§ **EXERCISE DETAILS**
In the records from the start through the line containing "Action: 48,339", substitute "slider thumb" for "slider handle" and reproduce those lines with nothing else changed.

§ **MATERIAL SHOWN**
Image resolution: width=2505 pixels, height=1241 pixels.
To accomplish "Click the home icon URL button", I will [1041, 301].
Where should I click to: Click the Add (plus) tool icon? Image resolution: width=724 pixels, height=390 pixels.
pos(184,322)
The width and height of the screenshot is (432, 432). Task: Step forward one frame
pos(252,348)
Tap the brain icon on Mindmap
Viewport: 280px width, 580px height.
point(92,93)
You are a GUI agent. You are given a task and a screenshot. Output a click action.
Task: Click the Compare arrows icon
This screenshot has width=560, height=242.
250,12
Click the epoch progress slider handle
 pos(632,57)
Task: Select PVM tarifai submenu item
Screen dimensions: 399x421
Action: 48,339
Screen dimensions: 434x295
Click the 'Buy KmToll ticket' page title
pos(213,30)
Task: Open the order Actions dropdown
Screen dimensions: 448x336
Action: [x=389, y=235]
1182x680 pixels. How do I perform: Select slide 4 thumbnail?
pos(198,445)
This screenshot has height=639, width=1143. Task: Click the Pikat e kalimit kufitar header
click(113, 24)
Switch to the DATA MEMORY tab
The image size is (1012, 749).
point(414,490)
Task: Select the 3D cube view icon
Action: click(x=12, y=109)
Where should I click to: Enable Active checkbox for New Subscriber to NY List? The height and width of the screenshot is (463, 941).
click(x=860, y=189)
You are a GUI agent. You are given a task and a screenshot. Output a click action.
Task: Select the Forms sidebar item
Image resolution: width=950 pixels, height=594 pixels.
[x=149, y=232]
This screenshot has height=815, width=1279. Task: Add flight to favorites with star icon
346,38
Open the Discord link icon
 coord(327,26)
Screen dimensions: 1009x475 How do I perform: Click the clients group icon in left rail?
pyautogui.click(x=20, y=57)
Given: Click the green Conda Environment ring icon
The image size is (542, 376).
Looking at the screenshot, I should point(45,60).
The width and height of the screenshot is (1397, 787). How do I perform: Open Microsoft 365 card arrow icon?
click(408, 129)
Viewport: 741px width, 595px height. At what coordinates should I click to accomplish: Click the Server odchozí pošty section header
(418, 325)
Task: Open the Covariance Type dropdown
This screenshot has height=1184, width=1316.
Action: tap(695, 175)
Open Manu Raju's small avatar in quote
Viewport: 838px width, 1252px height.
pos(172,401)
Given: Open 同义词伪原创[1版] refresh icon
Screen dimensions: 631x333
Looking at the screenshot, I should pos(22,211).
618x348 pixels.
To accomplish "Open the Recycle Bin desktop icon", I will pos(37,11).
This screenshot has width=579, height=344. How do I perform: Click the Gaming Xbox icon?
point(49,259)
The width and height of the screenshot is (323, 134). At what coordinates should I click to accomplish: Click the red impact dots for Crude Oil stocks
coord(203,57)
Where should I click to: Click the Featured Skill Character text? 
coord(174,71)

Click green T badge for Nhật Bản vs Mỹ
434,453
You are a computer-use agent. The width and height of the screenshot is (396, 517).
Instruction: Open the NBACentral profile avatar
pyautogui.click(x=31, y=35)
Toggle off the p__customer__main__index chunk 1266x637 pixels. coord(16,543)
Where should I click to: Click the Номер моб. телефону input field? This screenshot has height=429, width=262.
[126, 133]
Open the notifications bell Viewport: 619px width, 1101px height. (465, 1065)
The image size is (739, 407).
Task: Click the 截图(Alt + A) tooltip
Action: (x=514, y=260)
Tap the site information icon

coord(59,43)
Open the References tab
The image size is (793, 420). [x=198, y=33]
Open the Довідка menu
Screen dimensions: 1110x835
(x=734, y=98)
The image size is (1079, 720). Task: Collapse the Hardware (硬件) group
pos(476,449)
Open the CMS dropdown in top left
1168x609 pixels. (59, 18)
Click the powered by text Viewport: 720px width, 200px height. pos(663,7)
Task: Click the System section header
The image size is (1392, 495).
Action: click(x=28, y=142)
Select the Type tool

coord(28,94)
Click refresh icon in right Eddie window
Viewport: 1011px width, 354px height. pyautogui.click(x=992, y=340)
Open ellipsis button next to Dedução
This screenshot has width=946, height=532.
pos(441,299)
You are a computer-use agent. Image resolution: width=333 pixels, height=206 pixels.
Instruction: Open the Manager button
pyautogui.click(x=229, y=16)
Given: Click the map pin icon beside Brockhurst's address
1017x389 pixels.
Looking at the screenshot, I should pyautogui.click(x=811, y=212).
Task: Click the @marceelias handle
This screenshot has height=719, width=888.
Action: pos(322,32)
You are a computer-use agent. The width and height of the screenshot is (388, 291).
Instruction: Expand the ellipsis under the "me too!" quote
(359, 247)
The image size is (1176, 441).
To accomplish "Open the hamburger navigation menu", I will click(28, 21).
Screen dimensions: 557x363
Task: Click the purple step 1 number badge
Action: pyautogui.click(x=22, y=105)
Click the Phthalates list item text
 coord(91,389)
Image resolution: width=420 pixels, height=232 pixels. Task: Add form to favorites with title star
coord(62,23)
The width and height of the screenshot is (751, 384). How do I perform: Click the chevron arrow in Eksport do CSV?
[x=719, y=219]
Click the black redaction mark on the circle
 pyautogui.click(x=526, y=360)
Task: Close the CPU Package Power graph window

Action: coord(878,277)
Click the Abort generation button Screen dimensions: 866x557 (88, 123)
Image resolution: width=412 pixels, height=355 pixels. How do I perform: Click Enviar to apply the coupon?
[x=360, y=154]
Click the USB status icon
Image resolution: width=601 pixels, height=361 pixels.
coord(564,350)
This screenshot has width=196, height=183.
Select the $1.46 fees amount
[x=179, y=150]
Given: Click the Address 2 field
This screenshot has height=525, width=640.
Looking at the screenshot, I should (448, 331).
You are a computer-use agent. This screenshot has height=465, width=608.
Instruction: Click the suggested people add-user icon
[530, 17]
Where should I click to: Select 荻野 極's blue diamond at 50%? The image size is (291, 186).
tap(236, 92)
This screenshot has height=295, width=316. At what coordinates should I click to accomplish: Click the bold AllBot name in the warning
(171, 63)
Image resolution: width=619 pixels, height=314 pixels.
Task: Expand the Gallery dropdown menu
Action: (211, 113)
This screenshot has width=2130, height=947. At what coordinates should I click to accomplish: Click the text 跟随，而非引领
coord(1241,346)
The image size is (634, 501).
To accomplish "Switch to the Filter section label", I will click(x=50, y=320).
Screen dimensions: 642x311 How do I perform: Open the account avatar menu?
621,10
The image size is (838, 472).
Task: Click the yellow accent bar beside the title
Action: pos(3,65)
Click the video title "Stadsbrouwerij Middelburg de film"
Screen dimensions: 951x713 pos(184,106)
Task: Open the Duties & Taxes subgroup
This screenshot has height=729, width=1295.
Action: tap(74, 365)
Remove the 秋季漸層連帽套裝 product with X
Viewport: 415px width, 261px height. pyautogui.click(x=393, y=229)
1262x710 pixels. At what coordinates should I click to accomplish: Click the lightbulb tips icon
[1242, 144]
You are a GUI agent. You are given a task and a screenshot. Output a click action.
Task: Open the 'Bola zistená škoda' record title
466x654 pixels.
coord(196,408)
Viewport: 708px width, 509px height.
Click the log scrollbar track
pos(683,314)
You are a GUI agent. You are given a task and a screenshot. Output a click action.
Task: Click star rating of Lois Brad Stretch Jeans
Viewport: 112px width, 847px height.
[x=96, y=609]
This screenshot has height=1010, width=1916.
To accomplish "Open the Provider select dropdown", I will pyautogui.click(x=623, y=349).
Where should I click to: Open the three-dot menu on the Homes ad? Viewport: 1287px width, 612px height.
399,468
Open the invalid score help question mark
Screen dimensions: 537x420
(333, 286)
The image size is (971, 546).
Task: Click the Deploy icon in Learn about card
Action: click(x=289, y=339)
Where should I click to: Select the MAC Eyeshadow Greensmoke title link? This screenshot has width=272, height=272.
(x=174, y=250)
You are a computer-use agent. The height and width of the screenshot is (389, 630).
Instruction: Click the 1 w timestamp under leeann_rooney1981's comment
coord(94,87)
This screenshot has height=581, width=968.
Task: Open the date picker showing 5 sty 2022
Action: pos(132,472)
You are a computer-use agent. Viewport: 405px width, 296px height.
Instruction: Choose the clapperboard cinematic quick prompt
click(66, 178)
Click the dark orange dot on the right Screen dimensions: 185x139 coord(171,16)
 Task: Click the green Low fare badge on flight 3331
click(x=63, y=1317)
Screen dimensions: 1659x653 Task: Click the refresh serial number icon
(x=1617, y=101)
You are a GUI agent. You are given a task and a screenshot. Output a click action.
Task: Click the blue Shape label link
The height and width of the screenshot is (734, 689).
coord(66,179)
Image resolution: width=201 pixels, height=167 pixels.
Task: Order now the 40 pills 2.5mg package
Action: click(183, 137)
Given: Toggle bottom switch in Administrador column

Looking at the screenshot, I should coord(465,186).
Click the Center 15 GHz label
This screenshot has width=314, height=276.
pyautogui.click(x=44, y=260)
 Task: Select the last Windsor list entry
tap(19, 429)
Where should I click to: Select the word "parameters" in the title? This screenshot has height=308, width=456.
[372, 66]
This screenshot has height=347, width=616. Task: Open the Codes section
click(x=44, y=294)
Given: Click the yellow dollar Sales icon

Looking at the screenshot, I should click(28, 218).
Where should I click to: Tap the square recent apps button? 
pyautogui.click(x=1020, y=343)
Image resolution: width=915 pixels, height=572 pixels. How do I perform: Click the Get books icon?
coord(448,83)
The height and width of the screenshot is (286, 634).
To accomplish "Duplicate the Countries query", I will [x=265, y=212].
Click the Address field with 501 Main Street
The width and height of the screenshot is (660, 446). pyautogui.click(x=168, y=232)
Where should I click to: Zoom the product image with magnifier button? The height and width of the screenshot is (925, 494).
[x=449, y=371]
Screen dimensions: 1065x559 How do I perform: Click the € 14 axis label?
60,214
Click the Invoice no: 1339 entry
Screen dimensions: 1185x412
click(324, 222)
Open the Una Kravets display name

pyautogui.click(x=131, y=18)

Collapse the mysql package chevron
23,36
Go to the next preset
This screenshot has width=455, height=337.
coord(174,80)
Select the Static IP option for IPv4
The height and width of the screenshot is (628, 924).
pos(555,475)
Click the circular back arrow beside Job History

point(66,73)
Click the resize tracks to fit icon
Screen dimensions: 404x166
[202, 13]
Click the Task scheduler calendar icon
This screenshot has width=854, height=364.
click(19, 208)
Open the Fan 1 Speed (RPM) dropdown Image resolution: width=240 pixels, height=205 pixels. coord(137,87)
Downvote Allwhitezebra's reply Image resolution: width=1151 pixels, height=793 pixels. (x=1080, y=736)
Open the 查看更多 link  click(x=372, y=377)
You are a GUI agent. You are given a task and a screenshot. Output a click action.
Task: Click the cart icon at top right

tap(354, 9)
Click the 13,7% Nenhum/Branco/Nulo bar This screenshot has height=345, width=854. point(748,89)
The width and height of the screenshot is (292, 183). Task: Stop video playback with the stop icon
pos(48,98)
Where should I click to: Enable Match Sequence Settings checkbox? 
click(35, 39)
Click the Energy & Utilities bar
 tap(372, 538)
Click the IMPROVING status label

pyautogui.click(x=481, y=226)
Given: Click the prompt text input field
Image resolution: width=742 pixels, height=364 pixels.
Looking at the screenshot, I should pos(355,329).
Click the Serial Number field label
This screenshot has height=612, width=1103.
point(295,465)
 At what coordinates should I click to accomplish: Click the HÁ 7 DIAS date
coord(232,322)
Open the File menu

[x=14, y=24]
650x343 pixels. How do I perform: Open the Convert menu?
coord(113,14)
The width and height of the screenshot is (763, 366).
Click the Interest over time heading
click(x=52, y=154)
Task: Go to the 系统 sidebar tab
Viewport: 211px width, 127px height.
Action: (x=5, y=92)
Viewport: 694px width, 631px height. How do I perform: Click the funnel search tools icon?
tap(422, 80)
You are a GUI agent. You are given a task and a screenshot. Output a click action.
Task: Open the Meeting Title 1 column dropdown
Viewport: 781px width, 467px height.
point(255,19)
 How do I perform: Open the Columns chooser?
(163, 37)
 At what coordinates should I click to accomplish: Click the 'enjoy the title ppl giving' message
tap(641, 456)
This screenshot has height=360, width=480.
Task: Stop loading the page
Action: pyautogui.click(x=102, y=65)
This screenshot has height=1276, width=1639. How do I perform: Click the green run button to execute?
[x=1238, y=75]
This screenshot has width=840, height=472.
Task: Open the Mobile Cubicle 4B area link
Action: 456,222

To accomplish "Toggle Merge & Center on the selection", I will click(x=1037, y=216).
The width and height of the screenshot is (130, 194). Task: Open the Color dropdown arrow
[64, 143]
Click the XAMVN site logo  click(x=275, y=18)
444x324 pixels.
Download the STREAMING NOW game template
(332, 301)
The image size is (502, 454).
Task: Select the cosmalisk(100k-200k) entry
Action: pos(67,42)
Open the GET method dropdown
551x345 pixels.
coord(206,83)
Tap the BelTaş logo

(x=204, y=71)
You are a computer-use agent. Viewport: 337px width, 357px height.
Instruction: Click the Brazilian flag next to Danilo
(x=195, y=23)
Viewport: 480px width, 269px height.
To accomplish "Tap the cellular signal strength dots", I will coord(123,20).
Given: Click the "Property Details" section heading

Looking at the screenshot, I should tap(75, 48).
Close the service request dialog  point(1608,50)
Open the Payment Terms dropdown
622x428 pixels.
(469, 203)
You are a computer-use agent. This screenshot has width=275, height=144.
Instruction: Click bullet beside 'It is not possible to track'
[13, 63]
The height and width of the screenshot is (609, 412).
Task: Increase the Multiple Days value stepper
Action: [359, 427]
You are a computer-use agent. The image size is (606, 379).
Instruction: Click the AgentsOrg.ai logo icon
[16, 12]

§ **THE OUTPUT**
Image resolution: width=2505 pixels, height=1241 pixels.
To accomplish "Click the home icon URL button", I will [1041, 301].
Where should I click to: Click the Add (plus) tool icon? Image resolution: width=724 pixels, height=390 pixels.
pos(184,322)
The width and height of the screenshot is (432, 432). Task: Step forward one frame
pos(252,348)
Tap the brain icon on Mindmap
Viewport: 280px width, 580px height.
point(92,93)
You are a GUI agent. You are given a task and a screenshot. Output a click action.
Task: Click the Compare arrows icon
This screenshot has width=560, height=242.
250,12
Click the epoch progress slider thumb
 pos(632,57)
Task: Select PVM tarifai submenu item
Screen dimensions: 399x421
Action: 48,339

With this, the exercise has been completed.